## 任務要求:
把下面這篇談鐵礦石進口的文字中，從“在我國鐵礦石進口主要來源國中”開始一直到“芒杜鐵礦長期未得到正常開采。”的部分重寫一遍，並把其中的“必和必拓”一律換成“BHP”。

在我國鐵礦石進口主要來源國中,澳大利亞比巴西地位更為重要,原因一是“四巨頭”中澳大利亞獨占三家,二是澳大利亞距離中國更近,運輸時間短,且運費不到巴西的一半。2024年我國從澳大利亞進口鐵礦石7.4億噸,占我國進口總量的60%;從巴西進口鐵礦石2.73億噸,占22%。

在三家澳礦巨頭中,必和必拓看起來更有“吃定中國”的“底氣”:必和必拓不僅是全球股票市值最高的礦業集團,還是成本最低的主要鐵礦石生產商。2024至2025財年必和必拓僅在西澳鐵礦100%權益基礎的鐵礦產量就達2.9億噸,2024財年對華出口鐵礦石總量高達2.3億噸。這樣,在2025年8月下旬啟動的年度價格談判中,必和必拓不僅將2025年報價較2024年上漲15%至109.5美元/噸,還要求繼續用美元計價。

“破局”西芒杜

進口來源多樣化是打破“四巨頭”壟斷地位的根本途徑。中國多年來一直在澳大利亞、巴西之外尋求新的進口來源,這一努力隨著潛心打造15年的世界級大型優質露天赤鐵礦西芒杜(Simandou)正式投產而終于實現破局。西芒杜位于非洲西部國家幾內亞東南部,距首都科納克里550公里,礦床長度約110公里,已探獲標準資源量44.1億噸,平均全鐵品位高達65%以上,而且礦體集中,埋藏淺、易開采,礦藏條件不遜于澳大利亞皮爾巴拉地區。然而,由于幾內亞國內政局動蕩、法律和政策變化、交通運輸基礎設施嚴重不足以及國際巨頭股權爭奪和變更等原因,西芒杜鐵礦長期未得到正常開采。

[資料集條目]

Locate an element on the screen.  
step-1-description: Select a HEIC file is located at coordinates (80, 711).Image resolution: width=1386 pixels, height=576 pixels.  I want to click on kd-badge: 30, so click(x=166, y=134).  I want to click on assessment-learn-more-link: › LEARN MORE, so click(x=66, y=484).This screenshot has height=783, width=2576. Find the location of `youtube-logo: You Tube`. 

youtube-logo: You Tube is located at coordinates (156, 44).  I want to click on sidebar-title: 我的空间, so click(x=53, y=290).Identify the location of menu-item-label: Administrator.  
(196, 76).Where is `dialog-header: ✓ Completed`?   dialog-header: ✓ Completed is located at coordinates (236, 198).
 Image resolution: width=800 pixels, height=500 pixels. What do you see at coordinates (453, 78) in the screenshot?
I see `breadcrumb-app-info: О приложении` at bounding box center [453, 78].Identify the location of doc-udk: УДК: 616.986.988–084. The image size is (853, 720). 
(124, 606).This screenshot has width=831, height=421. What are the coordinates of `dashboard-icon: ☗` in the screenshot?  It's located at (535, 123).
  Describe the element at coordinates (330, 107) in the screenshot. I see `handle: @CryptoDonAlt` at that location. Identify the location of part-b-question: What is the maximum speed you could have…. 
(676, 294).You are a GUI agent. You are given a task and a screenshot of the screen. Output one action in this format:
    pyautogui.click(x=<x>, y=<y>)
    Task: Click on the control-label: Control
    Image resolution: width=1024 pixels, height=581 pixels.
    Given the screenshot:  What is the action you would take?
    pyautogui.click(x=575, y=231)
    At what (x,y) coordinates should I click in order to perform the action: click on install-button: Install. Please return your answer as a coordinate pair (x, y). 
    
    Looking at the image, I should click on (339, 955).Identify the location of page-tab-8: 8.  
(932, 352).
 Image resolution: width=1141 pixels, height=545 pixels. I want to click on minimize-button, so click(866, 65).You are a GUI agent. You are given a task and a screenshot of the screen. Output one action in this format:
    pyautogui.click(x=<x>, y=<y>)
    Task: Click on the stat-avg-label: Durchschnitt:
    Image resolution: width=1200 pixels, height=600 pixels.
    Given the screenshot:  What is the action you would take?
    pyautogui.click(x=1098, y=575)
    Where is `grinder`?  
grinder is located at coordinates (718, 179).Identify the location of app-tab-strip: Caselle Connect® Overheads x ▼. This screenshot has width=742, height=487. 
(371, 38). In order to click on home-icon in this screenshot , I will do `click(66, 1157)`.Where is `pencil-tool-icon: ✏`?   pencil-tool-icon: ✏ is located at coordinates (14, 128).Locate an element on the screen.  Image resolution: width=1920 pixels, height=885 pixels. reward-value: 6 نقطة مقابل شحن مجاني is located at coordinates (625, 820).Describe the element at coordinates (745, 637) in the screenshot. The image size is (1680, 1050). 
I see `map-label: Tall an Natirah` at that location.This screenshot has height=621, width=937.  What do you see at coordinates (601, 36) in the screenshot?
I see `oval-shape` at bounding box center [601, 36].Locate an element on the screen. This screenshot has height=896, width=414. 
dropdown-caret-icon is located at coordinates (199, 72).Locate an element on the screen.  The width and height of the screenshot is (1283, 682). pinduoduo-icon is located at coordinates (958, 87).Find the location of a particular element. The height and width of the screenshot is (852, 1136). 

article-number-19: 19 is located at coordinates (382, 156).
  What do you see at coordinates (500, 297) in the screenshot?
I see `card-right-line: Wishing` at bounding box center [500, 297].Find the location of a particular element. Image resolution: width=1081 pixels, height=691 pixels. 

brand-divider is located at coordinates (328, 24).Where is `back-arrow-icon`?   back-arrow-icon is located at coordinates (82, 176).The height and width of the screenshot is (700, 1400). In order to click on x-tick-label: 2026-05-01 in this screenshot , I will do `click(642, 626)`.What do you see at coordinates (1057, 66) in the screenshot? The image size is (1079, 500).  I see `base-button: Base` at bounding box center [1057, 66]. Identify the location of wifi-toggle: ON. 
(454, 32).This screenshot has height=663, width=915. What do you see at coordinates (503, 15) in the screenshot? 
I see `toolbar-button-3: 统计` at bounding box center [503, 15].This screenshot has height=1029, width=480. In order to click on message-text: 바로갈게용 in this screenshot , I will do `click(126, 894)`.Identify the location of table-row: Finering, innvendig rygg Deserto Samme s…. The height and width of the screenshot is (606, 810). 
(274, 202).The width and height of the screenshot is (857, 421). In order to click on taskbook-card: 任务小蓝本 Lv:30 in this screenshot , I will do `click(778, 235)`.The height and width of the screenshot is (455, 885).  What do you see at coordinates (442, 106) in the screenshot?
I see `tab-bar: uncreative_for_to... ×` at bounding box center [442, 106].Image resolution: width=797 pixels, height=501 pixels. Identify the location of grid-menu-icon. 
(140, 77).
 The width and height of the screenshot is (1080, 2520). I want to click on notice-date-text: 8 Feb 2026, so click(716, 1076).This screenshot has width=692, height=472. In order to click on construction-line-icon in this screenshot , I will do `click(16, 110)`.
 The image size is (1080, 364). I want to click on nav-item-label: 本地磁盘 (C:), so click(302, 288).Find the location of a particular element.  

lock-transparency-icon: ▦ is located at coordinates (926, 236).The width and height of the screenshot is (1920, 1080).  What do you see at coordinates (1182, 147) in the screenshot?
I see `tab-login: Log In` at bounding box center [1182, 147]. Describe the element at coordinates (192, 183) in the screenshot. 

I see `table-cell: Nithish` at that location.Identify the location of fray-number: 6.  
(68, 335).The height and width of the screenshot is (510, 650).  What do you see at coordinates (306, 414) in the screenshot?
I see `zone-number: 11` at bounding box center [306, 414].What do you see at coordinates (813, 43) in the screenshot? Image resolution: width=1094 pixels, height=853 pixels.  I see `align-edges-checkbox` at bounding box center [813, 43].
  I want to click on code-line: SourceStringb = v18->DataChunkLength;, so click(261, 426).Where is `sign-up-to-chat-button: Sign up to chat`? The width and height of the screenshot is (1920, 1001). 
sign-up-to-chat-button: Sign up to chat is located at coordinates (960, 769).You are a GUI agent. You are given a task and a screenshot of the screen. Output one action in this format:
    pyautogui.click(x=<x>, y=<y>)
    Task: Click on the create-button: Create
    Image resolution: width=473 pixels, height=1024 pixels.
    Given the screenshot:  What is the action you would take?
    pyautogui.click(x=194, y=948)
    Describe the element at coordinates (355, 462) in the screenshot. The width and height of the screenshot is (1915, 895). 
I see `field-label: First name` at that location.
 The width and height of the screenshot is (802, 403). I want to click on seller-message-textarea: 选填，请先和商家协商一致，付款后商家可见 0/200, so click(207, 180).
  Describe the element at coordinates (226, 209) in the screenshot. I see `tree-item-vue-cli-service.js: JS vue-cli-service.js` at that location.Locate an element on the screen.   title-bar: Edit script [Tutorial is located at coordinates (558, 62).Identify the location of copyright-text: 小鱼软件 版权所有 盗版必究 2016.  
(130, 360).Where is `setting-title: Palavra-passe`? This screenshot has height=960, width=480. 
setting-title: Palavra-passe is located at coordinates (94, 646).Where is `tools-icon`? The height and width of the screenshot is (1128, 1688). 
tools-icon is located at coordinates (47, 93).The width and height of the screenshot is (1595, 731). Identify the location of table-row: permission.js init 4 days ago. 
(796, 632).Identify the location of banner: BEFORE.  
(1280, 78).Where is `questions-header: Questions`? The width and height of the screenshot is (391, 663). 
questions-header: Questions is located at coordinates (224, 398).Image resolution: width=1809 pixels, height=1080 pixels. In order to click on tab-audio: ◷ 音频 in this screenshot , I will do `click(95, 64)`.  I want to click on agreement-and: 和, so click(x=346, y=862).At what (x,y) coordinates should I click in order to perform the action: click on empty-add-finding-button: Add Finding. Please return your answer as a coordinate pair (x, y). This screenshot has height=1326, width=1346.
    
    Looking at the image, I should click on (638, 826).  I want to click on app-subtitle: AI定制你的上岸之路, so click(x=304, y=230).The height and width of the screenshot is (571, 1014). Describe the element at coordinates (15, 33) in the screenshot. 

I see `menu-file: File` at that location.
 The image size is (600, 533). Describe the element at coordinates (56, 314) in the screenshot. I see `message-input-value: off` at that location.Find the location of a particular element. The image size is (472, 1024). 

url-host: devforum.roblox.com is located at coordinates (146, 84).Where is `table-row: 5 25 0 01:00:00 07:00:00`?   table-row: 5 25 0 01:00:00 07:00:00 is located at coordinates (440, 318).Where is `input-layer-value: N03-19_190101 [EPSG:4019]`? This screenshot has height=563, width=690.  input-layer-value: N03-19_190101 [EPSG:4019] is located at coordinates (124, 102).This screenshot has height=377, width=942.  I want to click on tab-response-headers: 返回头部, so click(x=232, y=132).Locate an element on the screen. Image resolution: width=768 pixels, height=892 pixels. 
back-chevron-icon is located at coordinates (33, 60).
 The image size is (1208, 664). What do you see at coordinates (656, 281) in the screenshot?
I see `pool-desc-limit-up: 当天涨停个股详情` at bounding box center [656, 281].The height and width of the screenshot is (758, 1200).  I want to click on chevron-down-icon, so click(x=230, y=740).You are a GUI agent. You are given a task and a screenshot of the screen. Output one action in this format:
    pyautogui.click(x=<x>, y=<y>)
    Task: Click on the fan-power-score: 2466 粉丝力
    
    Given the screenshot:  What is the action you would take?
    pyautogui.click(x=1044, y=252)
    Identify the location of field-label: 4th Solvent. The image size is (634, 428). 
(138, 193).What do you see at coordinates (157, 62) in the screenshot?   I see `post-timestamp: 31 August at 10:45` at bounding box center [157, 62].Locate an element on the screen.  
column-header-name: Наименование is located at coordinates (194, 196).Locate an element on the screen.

## 例題解答:
在我國鐵礦石進口主要來源國中,澳大利亞比巴西地位更為重要,原因一是“四巨頭”中澳大利亞獨占三家,二是澳大利亞距離中國更近,運輸時間短,且運費不到巴西的一半。2024年我國從澳大利亞進口鐵礦石7.4億噸,占我國進口總量的60%;從巴西進口鐵礦石2.73億噸,占22%。

在三家澳礦巨頭中,BHP看起來更有“吃定中國”的“底氣”:BHP不僅是全球股票市值最高的礦業集團,還是成本最低的主要鐵礦石生產商。2024至2025財年BHP僅在西澳鐵礦100%權益基礎的鐵礦產量就達2.9億噸,2024財年對華出口鐵礦石總量高達2.3億噸。這樣,在2025年8月下旬啟動的年度價格談判中,BHP不僅將2025年報價較2024年上漲15%至109.5美元/噸,還要求繼續用美元計價。

“破局”西芒杜

進口來源多樣化是打破“四巨頭”壟斷地位的根本途徑。中國多年來一直在澳大利亞、巴西之外尋求新的進口來源,這一努力隨著潛心打造15年的世界級大型優質露天赤鐵礦西芒杜(Simandou)正式投產而終于實現破局。西芒杜位于非洲西部國家幾內亞東南部,距首都科納克里550公里,礦床長度約110公里,已探獲標準資源量44.1億噸,平均全鐵品位高達65%以上,而且礦體集中,埋藏淺、易開采,礦藏條件不遜于澳大利亞皮爾巴拉地區。然而,由于幾內亞國內政局動蕩、法律和政策變化、交通運輸基礎設施嚴重不足以及國際巨頭股權爭奪和變更等原因,西芒杜鐵礦長期未得到正常開采。